Problem description. Count the lines in the items below that contain the word "section" and reply with that number alone.

Dataset.
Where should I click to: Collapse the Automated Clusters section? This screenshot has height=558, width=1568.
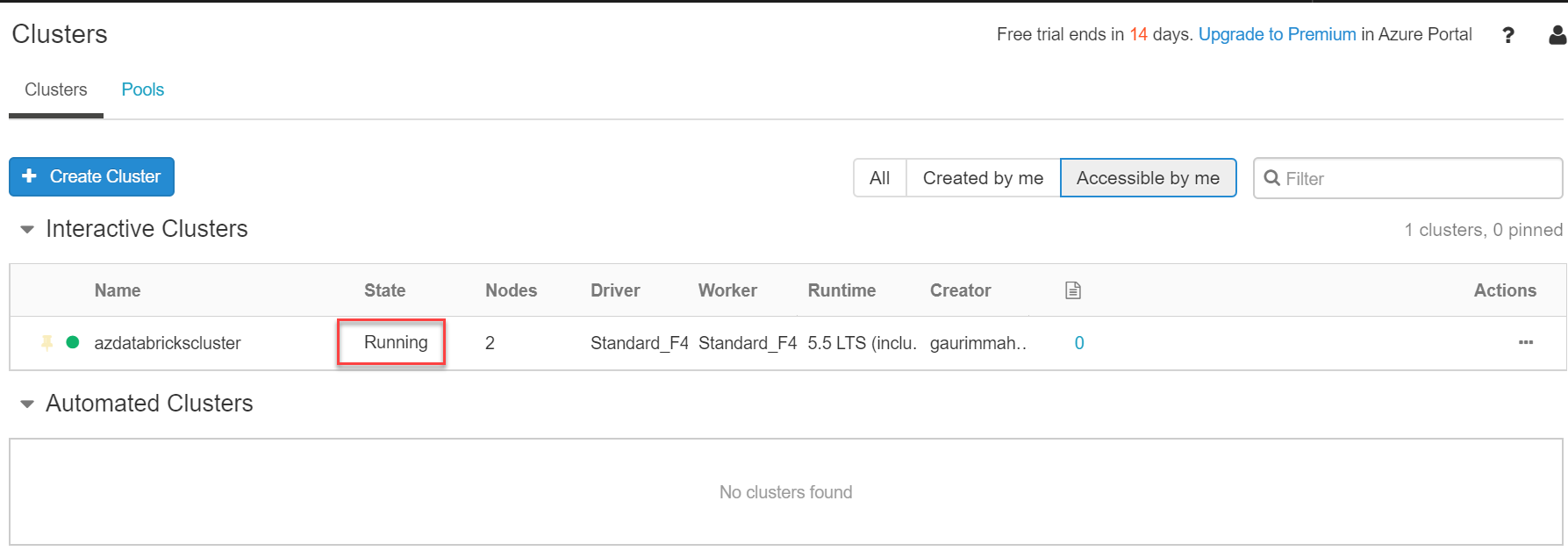pyautogui.click(x=27, y=404)
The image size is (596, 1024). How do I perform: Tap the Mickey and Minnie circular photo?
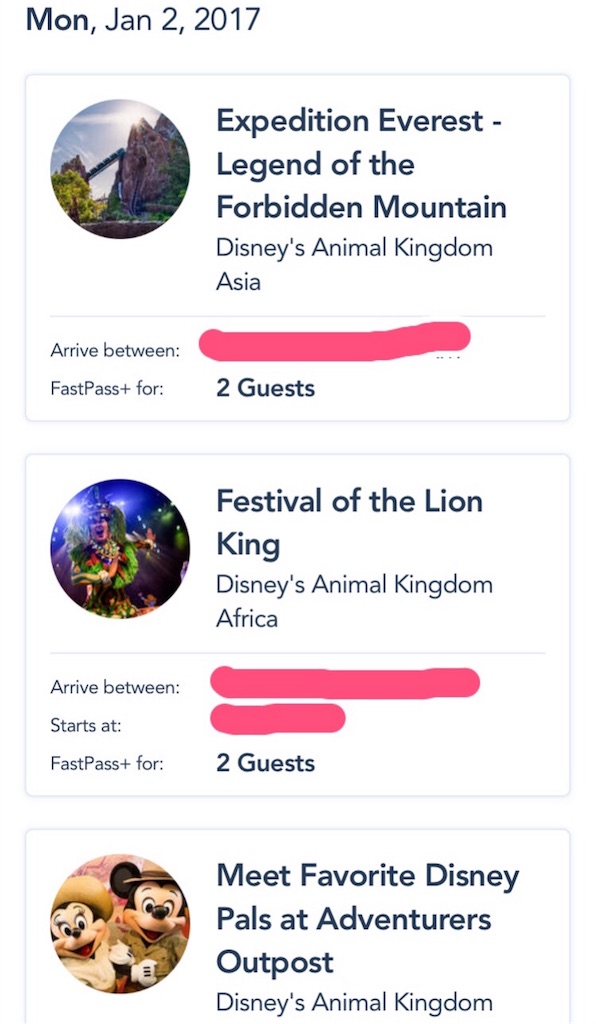pyautogui.click(x=120, y=924)
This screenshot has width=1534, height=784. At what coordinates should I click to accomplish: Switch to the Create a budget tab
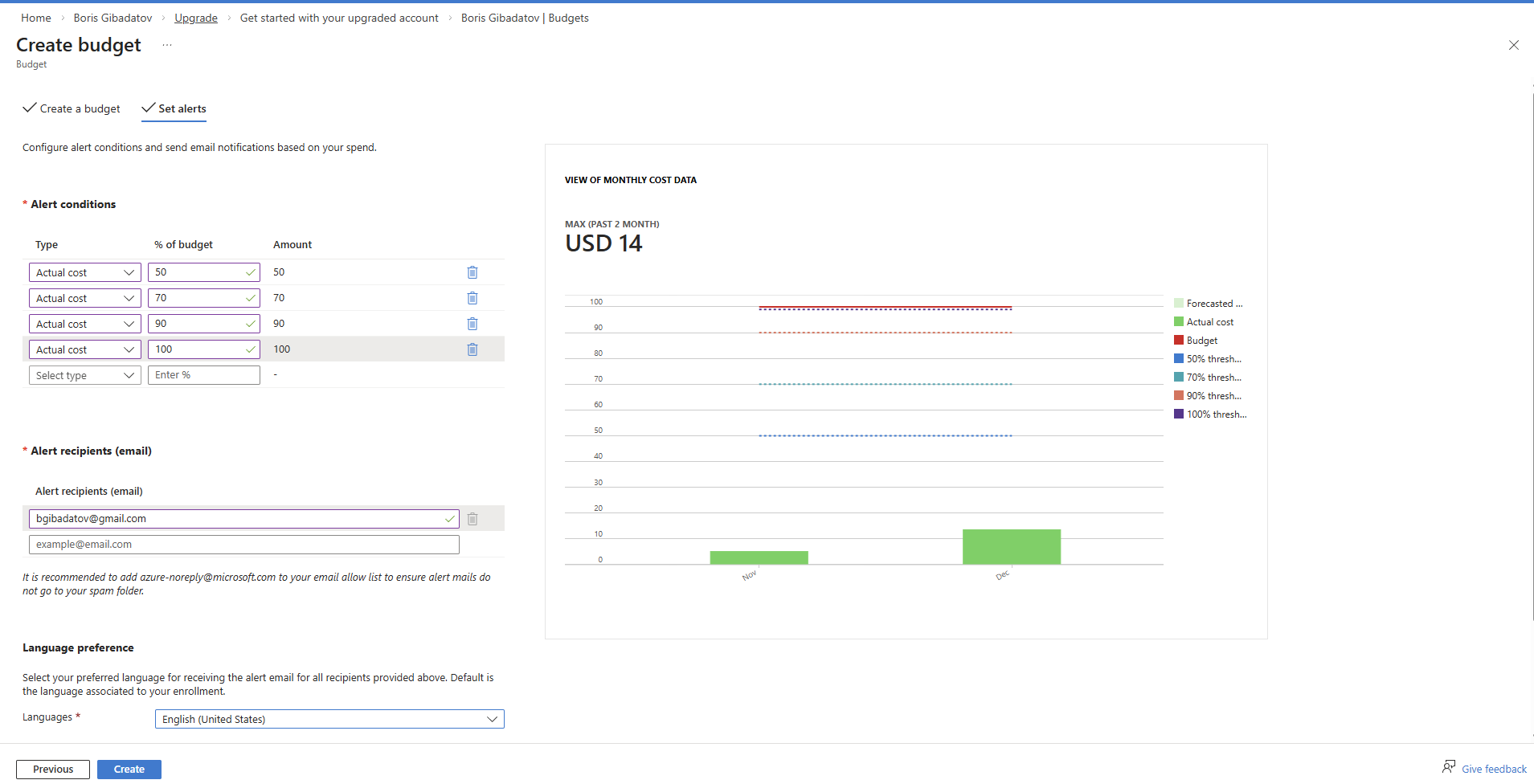pyautogui.click(x=72, y=108)
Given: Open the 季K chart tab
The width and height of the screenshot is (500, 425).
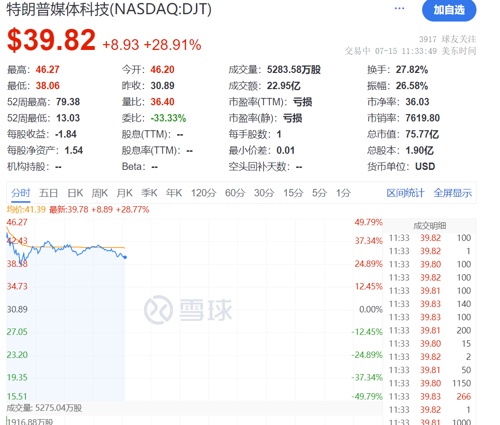Looking at the screenshot, I should point(149,193).
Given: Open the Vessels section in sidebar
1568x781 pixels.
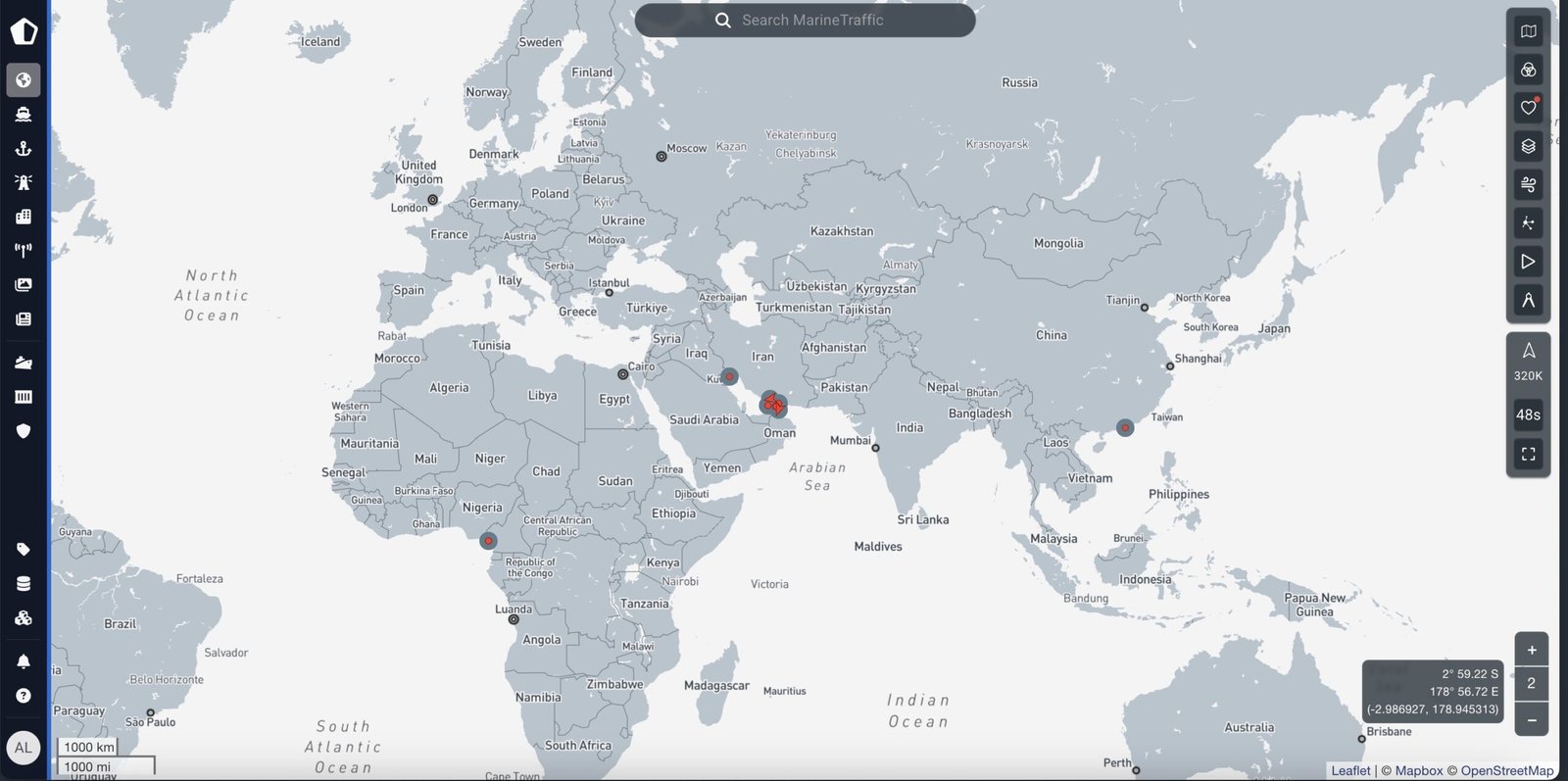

Exercise output. 2